Muchos términos no significan lo mismo que hace 10 años. Hay palabras bestsellers, como “bestseller”, y otras son olvidadas. ¿Quién las inventa?, ¿quién decide cuándo son aceptables, habladas o escritas?

Hay cosas que queremos. Las logramos combinando intenciones y acciones. Otras, como los fenómenos naturales, podemos con acciones —no todas— preverlas y protegernos de sus consecuencias. Pero no responden a intenciones, por lo menos no a las nuestras.

Y las hay, lo económico y lo lingüístico, chúcaras y desconcertantes. Somos sus agentes, pero no sus propietarios, las tenemos, pero también nos tienen a nosotros. Entonces, nos encanta crear instituciones para planificarlas o regularlas.

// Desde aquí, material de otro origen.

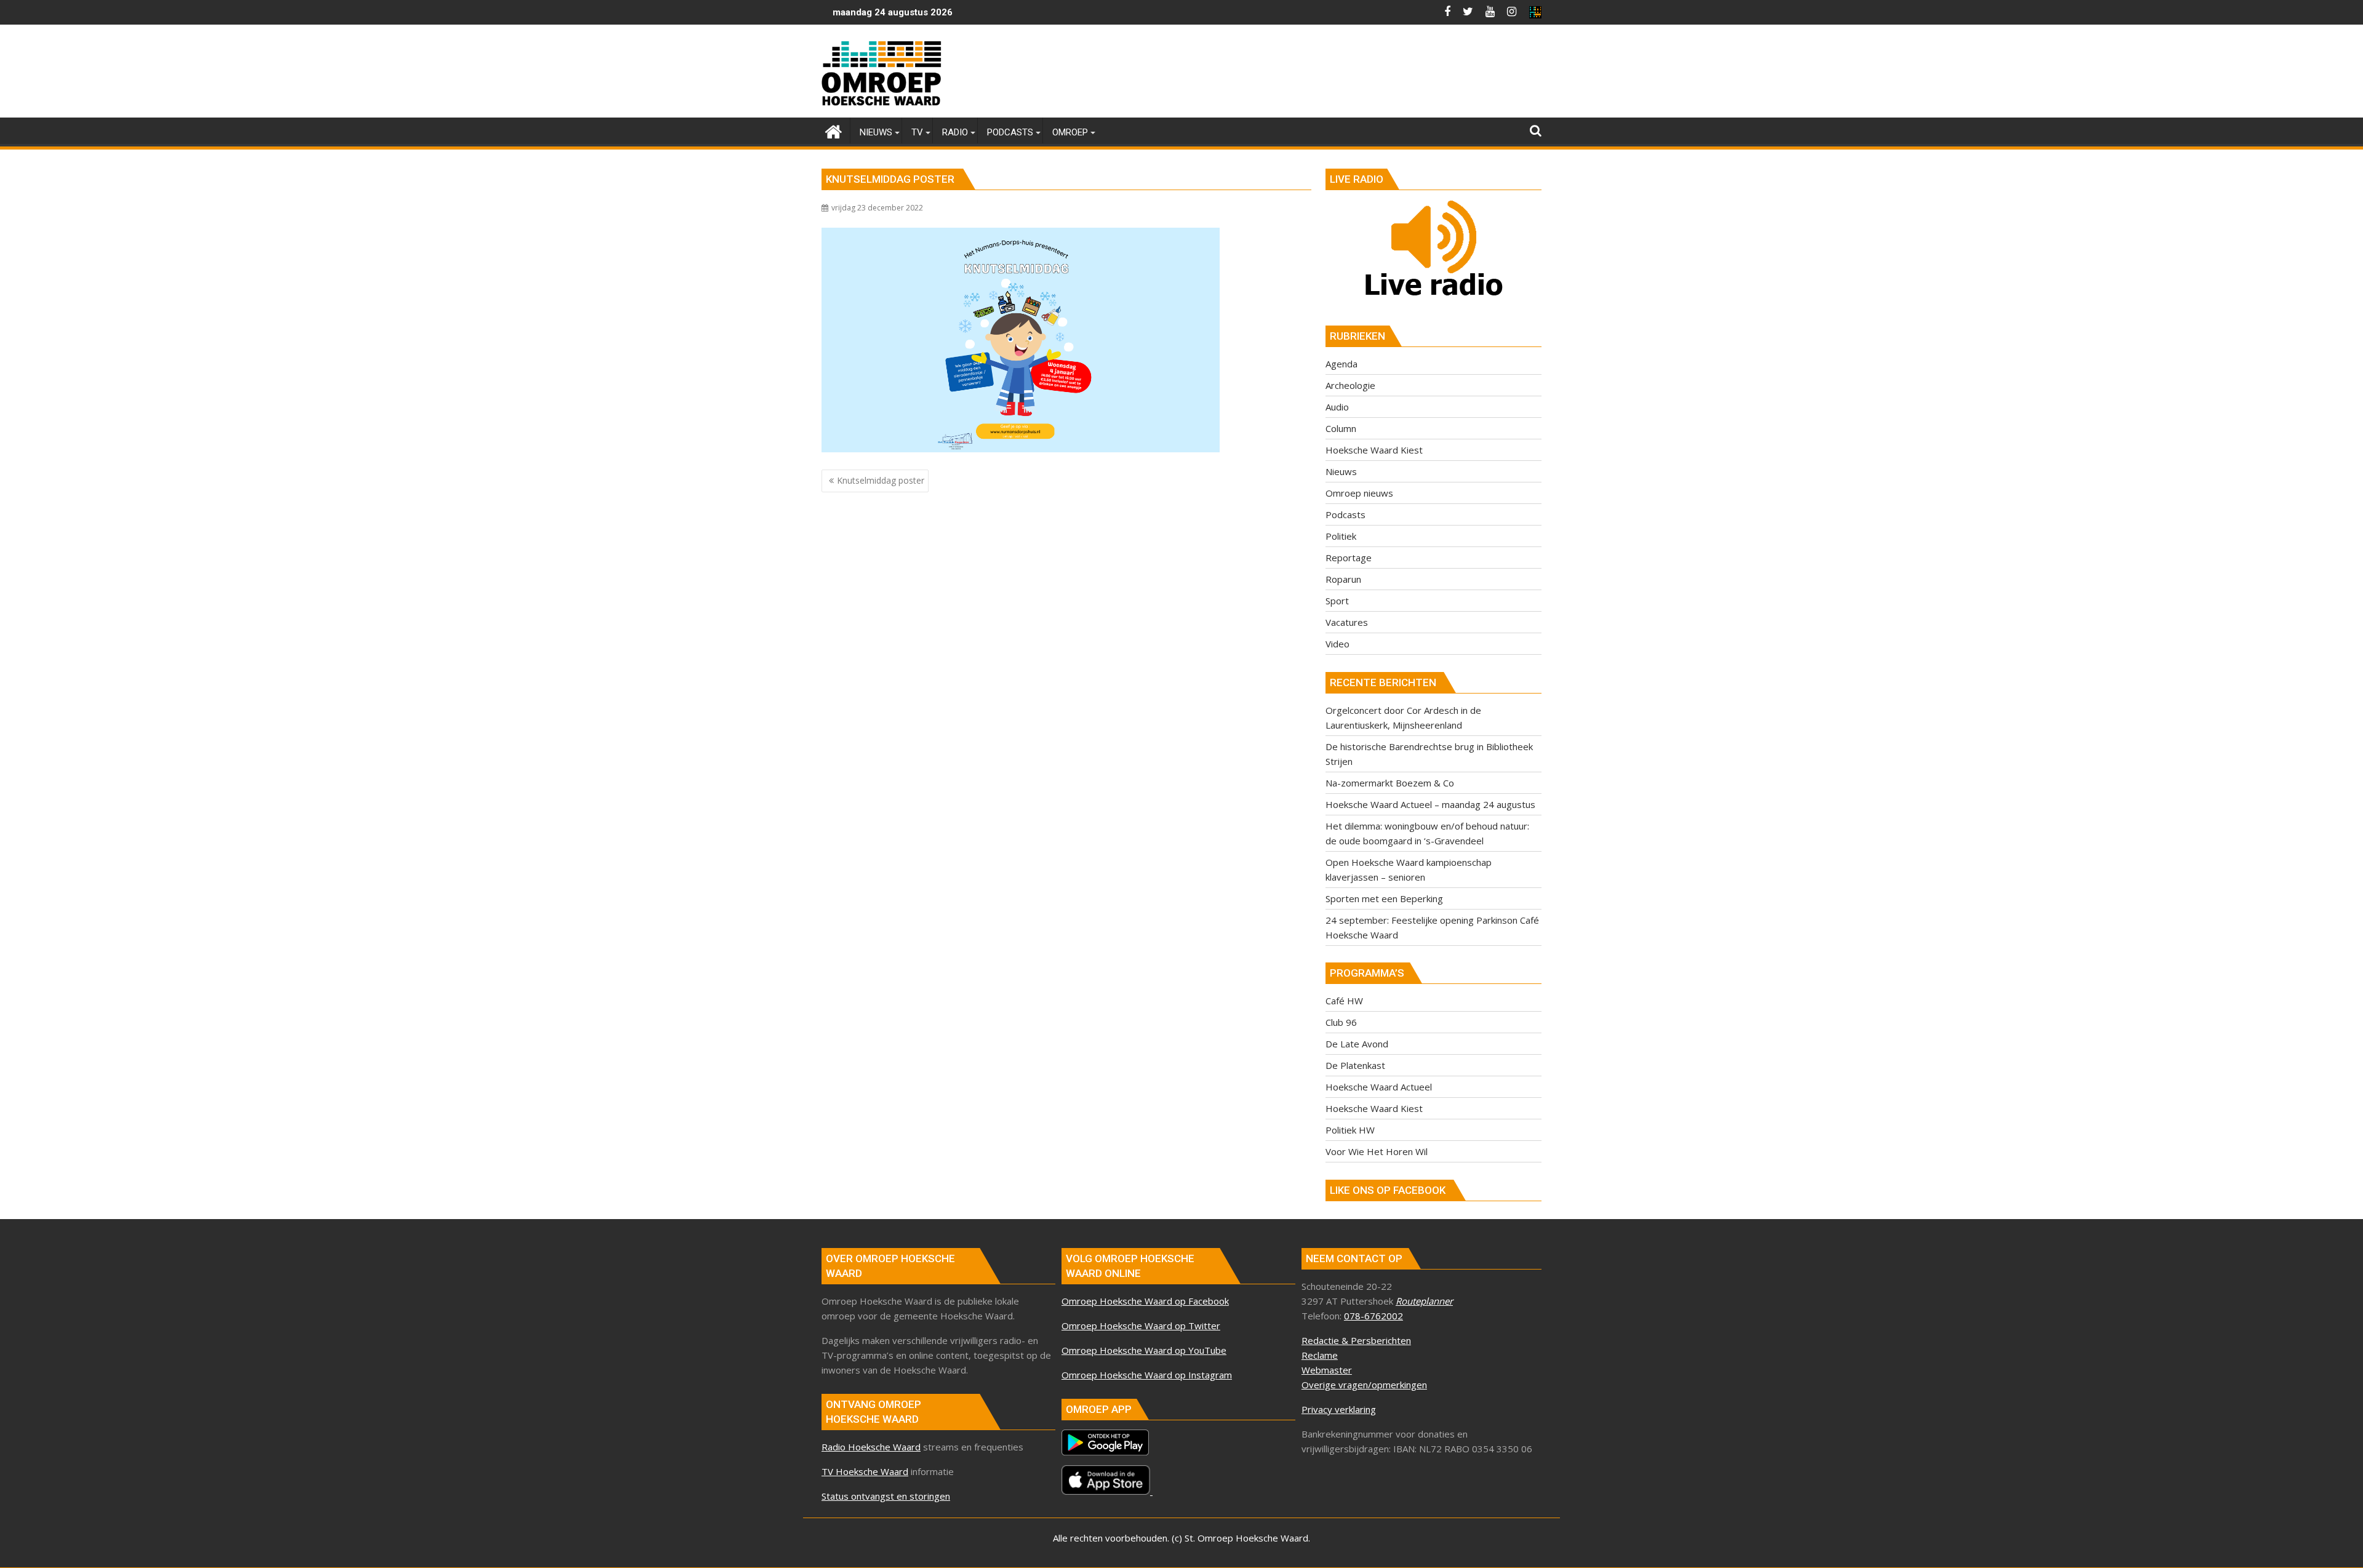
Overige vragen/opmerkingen (1364, 1384)
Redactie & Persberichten (1356, 1340)
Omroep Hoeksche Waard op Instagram (1147, 1375)
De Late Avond (1356, 1044)
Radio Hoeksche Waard (871, 1447)
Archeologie (1350, 385)
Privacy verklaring (1338, 1409)
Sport (1337, 600)
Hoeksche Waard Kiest (1374, 450)
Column (1340, 428)
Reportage (1348, 557)
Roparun (1343, 579)
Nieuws (1341, 471)
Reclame (1319, 1355)
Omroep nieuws (1359, 493)
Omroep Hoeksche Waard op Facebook (1145, 1301)
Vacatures (1346, 622)
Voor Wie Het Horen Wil (1376, 1151)
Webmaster (1326, 1370)
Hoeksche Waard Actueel (1378, 1087)
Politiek (1340, 536)
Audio (1337, 407)
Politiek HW (1350, 1130)
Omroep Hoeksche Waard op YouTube (1144, 1350)
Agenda (1341, 364)
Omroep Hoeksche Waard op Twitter (1141, 1325)
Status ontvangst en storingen (886, 1496)
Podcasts (1345, 514)
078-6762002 (1373, 1316)
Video (1337, 644)
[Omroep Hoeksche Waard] (833, 130)
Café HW (1344, 1000)
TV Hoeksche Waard (865, 1471)
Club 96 (1341, 1022)
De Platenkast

¿Alguien dijo Academia de la Lengua, BCR, o Gosplán? Si la primera no se toma demasiado en serio, encauza, analiza, formaliza y propone, puede hacer contribuciones interesantes. En cuanto al segundo, depende. Si, dentro de ciertos márgenes, se entiende los límites de su poder, sirve. En cuanto al tercero, solo trae tragedia.

Las acciones de los seres humanos —hablar, escribir, producir, intercambiar bienes e ideas— dejan huellas importantes, pero tienen menos que ver con nuestras intenciones y planes de lo que quisiéramos, y más con una lógica que nos trasciende y con la suerte de lo que admitimos. El secreto es encontrar el término medio entre la omnipotencia y la impotencia.